This research develops a new vision test to improve glaucoma detection, especially in short-sighted individuals. By measuring the smallest rapidly flashing visual stimulus rather than the dimmest, the method better distinguishes glaucoma from myopia, enabling earlier diagnosis, reduced misdiagnosis, and improved outcomes for patients at risk of vision loss.

Migraine affects over 10% of people and disproportionately impacts women. This research studies sex differences in brain circuits using mouse models to understand why. By manipulating neural pathways, findings show certain circuits trigger migraine-like sensitivity only in females. Mapping these circuits may enable personalized, more effective migraine treatments.

This study tests whether CBD genuinely reduces anxiety in people with social anxiety disorder. Fifty participants will receive either pharmaceutical-grade CBD or a placebo before a stressful mock interview. Researchers will measure subjective and physiological anxiety and scan participants’ brains to detect CBD’s effects, providing the first clinical evidence for or against its effectiveness.

This research develops one of the most advanced human-engineered brain models to better study Alzheimer’s disease and test treatments. Using microfluidic chips containing all key brain cell types, blood-vessel systems, and Alzheimer’s-model neurons, the project enables efficient drug testing, personalised disease modelling, and the possibility of replacing animal testing in the search for a cure.

Fruit flies normally die from sleep loss due to lethal gut inflammation. But a mutant “fumin” fly, which sleeps very little, survives without inflammation. This research investigates how altered dopamine processing protects these flies, offering insight into why sleep is essential and how sleep loss contributes to disease.

This research tests whether psychedelics improve adaptability in mice. After learning reward rules, mice with a single psychedelic treatment relearned new rules faster and used more information—learning not only from rewards but also from missed rewards. The findings suggest psychedelics enhance behavioral flexibility, offering clues for developing future mental health treatments.
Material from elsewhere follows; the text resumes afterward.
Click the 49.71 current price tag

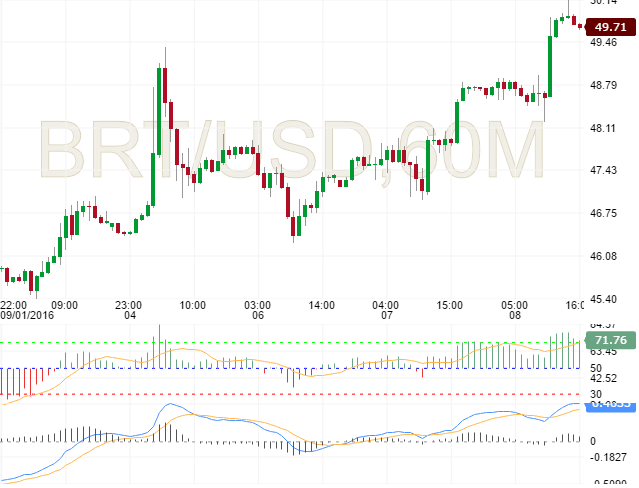(612, 27)
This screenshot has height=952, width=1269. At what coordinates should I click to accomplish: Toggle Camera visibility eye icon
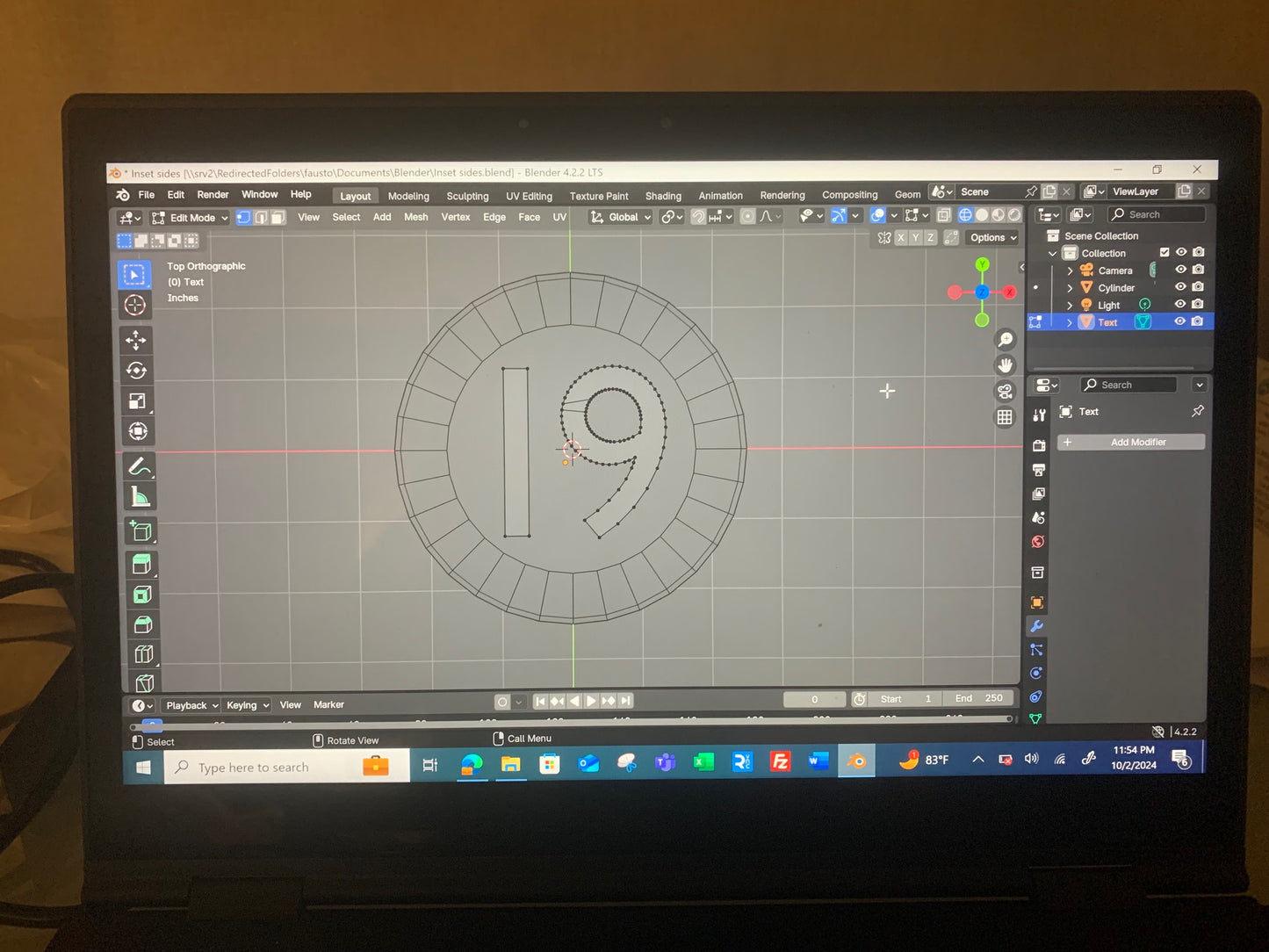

This research explores neural remodeling—the process by which neurons form new connections after spinal cord injury. Using mouse models, the work identifies genes involved in detour pathways and enhances them through gene therapy, strengthening recovery. The goal is to develop future treatments that improve functional outcomes for people with central nervous system injuries.

This research uses a validated rodent model of psychosis to study sensory-filtering deficits linked to schizophrenia. Instead of blocking dopamine D2 receptors, the study uses CDPPB to modulate mGlu5 receptors and reduce D2 hypersensitivity. Treatment restores normal sensory gating, suggesting a promising therapeutic pathway with fewer side effects than current antipsychotics.

This research examines how combined THC and alcohol use alters neural communication and increases alcohol consumption. Using animal models, the study shows that co-use disrupts the glutamate system, heightening motivation to drink. Regulating glutamate with the compound CDPPB reduces alcohol intake, highlighting glutamate as a promising therapeutic target for addictio

This research uncovers a newly identified neural cluster that controls how much sodium animals want based on internal bodily state. By activating or inhibiting these neurons, salt perception can be shifted without changing food content. Their accessibility and immune-linked receptors offer promising targets for treating sodium overconsumption and related health disorders.